I'd recommend using just italics rather than bold, underline and italics in order to signify emphasis. All three look weird.

Oh I'm so sorry

Comma after 'oh'

who remembered that when she revealed her wings to her friends they had believed them to be the result of the mixing of a pegasus and a unicorn

Good attention to detail! I'd forgotten about that exchange.

more than three Alicorns at

'Alicorn' probably shouldn't be capitalised.

The political ramifications alone are immense!

There's a double-space after 'ramifications'

“Political Ramifications?”

'Ramifications' shouldn't be capitalised.

It took a bit for Nyx to fully process that : ALL alicorns, did that include her???

Unnecessary space after the first 'that'
As I said before, the italicized, emboldened, underlined text is distracting.
A semicolon should be used instead of a colon.
Avoid using more than one question mark.
Oh, and this whole section could be improved by splitting it into three sentences, like so:

It took a moment for Nyx to fully process that. All alicorns were royalty? Did that include her?

“Wait are you saying I am a Princess?????”

Comma after 'wait'
Avoid using multiple punctuation marks.

“But I don’t want to be the leader of anything!” Nyx protested.

That's not why she gave up the throne. Nyx would be fine in a position of authority, provided it was one she earned, commanding ponies who respected her.

Most ponies believe alicorns are sent by Faust Herself to guide and protect Equestria in times of trouble. Nopony knows for sure, but I guess that could be true

Interesting. What would these ponies think of Nightmare Moon, then?

Fullbownpanic

'Blown' is missing an L

It’s much older than Nightmare Moon even

Comma after 'Moon'.
Also, he's speaking to Nightmare Moon. Talk about rude! :trixieshiftleft:

How come neither of the Royal Sisters ever got married? Did they never want a family? Why did they never have foals? Why does it seem that they never had so much as a special somepony?

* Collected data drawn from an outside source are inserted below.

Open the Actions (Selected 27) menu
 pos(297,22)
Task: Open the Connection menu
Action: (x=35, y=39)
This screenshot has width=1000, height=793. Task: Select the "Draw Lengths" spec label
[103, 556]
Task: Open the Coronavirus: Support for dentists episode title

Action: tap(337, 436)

There's any number of reasons for that, most of which have nothing to do with what he goes on to talk about.

fascinated rapt attention.

Chop 'fascinated'.
Okay. And that's chapter one.
This was a mixed bag. There's a lot of unnecessarily purple prose, and quite a bit of the dialogue is rather clunky. On the other hand, the worldbuilding is solid and the characterisation of Nyx and Twilight is excellent. Others have already talked about the expository nature of this piece, so I'll leave that particular aspect alone for now.
Oh, and if you don't want this big chunk of stuff all over your nice neat comments section, I'll edit it down and transfer it to a PM.

6929246

I am going to go through your comments later but I want to address three of your comments here, mostly because I want to explain why I will not be taking your advice on those three comments.

1. The purple unicorn of considerable power. This is just there so that the audience knows it is Twilight without me saying Twilight. I am not trying to make an observation about how she is stronger than she looks just tried to say something that would make the reader go " twilight".

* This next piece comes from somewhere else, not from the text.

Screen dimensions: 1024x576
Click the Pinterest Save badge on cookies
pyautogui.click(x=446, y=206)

2. Celestia being like family. The entire point of this sentence was to set up Nyx's crack that Shining Armor actually is family. So if Twilight does not refer to Celestia as like family, there is no point for this sentence to exist. You may think the joke is lame and the story is better off without it, and you may be right, but the most important part of this sentence is that Twilight refer to Celestia as " like family" without that the sentence has no reason to exist. I do see what you mean by the sentence being awkwardly structured and will work on that.

3. HAHAHAHA! Yes the point of it being in all caps spelled out and with an accent mark is precisely so she sounds like she is cracking. She did not laugh " woodenly" in fact it was exactly the opposite, the laugh came out much louder and more emotional than Twilight intended. The intent here is to show that Twilight, while trying to provide a reassuring facade to Nyx, is internally herself very nervous about the situation.



None of this of course means that I will not pay close attention to the rest of your comments, and I do thank you for the detail.

This is so filled with the brim with fascinating head cannons that this would take awhile to swallow, especially with it being in 7k words.